New Camouflage Skin Inspired by Squid

A great example of biomimicry, scientists at the University of Bristol in the UK are developing a new type of smart material inspired the camouflaging capability of squid skin.

The skin of a squid contains smalls embedded pigment cells that expand and contract, changing the skin’s colour and texture in response to environmental surroundings.  University of Bristol researchers have been able to mimic this phenomenon with an artificial version of squid skin made from electroactive dielectric elastomer – a soft, rubbery polymer that can be manipulated by pulses of electricity. This smart material effectively copies the performance of real squid pigment cells, responding to stimuli in the environment.
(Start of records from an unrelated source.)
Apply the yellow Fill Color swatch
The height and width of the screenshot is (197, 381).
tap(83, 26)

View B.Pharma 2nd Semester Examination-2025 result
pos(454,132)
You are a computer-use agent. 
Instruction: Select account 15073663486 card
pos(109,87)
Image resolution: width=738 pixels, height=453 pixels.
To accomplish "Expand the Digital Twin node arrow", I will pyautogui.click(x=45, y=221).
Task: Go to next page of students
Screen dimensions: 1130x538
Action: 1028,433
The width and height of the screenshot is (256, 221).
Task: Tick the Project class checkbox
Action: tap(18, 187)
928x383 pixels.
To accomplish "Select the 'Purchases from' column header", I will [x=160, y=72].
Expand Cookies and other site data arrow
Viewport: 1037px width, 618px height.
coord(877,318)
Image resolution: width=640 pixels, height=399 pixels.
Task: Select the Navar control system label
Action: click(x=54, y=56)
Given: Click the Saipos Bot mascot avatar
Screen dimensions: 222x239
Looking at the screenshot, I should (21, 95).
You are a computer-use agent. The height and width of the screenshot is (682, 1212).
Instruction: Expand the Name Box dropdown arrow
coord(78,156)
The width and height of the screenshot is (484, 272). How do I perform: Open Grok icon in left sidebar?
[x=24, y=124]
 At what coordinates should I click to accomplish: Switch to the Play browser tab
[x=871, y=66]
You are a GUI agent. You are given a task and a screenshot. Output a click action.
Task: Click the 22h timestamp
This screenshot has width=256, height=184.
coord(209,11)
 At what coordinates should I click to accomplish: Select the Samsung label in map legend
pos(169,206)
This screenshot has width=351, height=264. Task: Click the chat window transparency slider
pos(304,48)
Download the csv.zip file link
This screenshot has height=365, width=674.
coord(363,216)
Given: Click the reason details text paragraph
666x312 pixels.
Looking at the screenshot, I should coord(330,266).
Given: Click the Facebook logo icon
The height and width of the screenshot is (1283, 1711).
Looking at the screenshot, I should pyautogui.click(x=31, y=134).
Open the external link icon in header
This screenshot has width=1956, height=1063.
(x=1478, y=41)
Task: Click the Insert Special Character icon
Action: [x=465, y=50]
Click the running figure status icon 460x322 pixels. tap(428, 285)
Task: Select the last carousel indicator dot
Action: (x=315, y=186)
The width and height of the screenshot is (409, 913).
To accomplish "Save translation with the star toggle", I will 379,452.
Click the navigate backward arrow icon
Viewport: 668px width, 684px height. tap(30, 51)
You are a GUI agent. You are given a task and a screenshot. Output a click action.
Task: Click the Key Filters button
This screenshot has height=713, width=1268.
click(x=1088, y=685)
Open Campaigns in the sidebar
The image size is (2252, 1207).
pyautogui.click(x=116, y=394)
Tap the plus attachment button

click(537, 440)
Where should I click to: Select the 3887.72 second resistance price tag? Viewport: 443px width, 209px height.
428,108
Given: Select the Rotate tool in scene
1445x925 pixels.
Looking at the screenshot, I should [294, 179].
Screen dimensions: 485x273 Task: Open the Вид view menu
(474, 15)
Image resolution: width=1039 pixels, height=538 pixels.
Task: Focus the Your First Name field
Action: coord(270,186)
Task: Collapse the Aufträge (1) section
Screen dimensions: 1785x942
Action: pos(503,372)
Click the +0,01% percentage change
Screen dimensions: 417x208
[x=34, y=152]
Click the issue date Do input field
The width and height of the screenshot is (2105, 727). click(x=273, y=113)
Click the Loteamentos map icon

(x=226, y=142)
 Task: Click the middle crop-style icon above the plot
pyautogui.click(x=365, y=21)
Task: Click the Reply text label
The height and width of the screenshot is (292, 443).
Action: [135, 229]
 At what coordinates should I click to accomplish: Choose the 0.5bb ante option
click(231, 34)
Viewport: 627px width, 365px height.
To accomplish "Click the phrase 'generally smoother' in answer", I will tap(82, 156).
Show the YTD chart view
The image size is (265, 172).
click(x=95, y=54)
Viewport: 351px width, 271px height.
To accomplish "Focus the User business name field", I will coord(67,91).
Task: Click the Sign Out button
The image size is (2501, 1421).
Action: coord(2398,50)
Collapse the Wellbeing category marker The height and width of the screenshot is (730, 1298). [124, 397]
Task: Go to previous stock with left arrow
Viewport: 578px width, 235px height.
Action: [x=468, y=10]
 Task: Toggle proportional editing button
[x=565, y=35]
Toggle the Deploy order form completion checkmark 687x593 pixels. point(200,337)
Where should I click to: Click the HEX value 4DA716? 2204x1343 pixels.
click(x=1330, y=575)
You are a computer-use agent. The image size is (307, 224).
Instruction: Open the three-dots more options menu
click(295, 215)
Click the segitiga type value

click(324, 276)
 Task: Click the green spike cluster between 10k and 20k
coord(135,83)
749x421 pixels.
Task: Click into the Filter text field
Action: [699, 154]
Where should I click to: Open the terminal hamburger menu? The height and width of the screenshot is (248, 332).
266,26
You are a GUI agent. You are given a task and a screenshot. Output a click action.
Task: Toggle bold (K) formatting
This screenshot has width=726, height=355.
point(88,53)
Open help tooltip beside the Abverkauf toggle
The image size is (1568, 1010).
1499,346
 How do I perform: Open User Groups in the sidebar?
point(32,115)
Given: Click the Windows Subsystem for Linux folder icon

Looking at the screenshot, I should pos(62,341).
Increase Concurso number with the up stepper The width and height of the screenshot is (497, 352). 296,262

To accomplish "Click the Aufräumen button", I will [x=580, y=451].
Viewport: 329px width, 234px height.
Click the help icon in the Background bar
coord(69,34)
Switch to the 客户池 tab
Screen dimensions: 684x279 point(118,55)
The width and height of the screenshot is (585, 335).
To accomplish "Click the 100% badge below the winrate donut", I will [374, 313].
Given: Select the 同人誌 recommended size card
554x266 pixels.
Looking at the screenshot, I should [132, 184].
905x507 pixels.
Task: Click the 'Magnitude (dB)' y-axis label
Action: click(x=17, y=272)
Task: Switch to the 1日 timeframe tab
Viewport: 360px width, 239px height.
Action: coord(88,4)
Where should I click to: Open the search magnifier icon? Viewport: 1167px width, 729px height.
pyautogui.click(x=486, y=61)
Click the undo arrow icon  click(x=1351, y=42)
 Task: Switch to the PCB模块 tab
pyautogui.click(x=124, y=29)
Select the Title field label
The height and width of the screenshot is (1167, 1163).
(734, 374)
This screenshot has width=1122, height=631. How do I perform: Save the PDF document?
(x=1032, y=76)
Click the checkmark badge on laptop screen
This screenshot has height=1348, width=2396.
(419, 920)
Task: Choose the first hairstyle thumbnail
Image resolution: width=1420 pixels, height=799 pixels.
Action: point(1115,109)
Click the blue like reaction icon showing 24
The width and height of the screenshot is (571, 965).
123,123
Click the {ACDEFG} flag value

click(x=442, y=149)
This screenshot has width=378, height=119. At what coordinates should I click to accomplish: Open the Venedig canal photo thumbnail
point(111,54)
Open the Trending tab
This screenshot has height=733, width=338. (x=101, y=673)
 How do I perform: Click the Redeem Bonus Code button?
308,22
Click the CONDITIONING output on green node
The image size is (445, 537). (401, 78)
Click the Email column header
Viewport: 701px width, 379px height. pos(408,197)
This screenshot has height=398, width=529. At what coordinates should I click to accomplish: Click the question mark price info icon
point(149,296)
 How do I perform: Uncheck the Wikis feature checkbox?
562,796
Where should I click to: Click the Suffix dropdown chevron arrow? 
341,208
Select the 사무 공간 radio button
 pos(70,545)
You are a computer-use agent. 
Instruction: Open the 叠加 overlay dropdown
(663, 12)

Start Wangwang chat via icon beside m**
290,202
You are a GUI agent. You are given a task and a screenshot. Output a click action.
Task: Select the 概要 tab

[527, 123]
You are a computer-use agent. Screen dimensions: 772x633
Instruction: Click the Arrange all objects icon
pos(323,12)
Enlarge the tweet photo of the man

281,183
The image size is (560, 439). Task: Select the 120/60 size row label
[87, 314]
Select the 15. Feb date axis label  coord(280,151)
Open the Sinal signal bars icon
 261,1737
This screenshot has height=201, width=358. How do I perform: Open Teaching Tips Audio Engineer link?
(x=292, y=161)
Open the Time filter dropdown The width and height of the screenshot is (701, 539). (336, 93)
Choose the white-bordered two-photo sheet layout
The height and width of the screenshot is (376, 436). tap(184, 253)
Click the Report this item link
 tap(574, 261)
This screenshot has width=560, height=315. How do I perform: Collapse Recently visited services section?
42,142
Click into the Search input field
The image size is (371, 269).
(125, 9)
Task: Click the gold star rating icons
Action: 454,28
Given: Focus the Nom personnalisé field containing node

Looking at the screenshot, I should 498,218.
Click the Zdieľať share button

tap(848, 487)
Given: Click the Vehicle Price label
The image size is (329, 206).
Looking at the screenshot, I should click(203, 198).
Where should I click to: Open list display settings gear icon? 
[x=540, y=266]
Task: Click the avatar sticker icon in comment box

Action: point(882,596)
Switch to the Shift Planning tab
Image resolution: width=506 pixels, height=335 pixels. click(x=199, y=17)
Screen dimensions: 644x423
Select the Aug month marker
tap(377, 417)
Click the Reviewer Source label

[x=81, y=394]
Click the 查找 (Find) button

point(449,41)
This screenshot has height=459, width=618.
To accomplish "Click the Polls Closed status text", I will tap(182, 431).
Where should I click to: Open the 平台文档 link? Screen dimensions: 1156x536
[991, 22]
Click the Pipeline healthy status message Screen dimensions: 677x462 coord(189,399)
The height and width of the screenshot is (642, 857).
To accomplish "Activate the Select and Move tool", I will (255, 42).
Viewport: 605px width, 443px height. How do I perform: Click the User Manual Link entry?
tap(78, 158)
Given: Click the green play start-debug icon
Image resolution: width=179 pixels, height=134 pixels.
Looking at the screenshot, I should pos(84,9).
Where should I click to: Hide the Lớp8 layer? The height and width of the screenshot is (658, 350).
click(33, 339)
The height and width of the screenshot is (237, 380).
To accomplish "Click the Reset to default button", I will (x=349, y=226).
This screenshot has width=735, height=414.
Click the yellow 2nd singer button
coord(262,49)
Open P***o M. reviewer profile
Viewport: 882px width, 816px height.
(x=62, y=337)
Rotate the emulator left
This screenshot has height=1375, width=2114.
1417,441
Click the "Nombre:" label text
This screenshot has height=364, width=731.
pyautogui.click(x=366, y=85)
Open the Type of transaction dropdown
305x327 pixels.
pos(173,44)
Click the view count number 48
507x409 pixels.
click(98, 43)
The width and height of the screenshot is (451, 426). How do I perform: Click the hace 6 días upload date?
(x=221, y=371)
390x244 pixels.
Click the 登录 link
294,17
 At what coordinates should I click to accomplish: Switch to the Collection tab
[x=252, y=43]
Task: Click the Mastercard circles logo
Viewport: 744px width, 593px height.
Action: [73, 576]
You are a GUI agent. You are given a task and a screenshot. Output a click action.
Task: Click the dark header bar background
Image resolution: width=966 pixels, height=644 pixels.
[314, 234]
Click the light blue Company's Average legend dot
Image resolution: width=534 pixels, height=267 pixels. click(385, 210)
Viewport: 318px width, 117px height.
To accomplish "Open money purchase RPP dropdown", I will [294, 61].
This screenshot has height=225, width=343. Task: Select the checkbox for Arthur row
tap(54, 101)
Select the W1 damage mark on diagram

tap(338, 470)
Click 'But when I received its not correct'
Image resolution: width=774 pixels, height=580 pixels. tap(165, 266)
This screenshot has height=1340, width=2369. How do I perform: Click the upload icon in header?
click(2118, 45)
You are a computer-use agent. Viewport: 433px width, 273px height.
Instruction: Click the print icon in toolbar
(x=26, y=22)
“Our ultimate goal is to create artificial skin that can mimic fast acting active camouflage and be used for smart clothing such as cloaking suits and dynamic illuminated clothing,” lead researcher Aaron Fishman, a visiting fellow at Bristol, said. “The cloaking suit could be used to blend into a variety of environments, such as in the wild,” he continues, “It could also be used for signalling purposes, for example search and rescue operations when people who are in danger need to stand out.”

The researchers hope to further develop this smart material so that is is more dynamic and able produce a diversity of patterns.

More information here can be found in their paper ‘Hiding the squid: Patterns in Artificial Cephalodpod Skin’ in the Journal of the Royal Society Interface.